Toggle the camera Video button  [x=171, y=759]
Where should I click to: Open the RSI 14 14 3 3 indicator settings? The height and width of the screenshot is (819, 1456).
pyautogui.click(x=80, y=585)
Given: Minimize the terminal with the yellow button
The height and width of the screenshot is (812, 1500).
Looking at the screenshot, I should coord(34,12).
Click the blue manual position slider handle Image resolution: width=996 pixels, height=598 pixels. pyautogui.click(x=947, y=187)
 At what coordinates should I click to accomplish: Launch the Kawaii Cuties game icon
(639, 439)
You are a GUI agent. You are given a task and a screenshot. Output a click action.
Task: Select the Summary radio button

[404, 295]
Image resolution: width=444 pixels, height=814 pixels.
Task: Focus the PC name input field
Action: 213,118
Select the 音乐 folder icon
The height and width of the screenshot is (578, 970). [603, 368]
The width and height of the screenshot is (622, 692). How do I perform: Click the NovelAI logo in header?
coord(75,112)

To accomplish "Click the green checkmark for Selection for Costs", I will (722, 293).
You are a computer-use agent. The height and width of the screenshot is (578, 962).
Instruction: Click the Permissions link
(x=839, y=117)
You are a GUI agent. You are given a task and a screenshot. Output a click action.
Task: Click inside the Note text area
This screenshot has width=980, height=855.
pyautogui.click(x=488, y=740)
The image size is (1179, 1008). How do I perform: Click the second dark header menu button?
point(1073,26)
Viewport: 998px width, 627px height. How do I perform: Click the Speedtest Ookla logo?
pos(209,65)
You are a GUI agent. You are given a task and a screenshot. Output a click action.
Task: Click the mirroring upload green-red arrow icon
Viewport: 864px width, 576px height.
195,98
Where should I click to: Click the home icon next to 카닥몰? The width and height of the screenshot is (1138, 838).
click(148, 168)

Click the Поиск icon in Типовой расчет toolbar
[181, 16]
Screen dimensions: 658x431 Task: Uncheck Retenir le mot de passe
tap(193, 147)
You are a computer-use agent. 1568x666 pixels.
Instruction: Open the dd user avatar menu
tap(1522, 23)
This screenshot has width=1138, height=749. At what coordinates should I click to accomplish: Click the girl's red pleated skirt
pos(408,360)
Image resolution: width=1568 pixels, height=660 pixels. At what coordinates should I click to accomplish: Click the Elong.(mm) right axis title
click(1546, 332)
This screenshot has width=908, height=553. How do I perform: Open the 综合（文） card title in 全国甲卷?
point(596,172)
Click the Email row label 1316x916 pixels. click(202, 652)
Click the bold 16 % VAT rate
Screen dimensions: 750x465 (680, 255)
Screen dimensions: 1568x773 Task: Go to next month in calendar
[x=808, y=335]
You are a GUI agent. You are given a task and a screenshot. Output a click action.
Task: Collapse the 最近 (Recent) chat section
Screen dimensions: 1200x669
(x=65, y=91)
+ + + + +
- WHAT YOU ARE ASKED TO DO
Please pick out every line of the items above that contains the word "green".

- TASK RESULT
To accomplish "Click the green checkmark for Selection for Costs", I will (722, 293).
Task: Click the mirroring upload green-red arrow icon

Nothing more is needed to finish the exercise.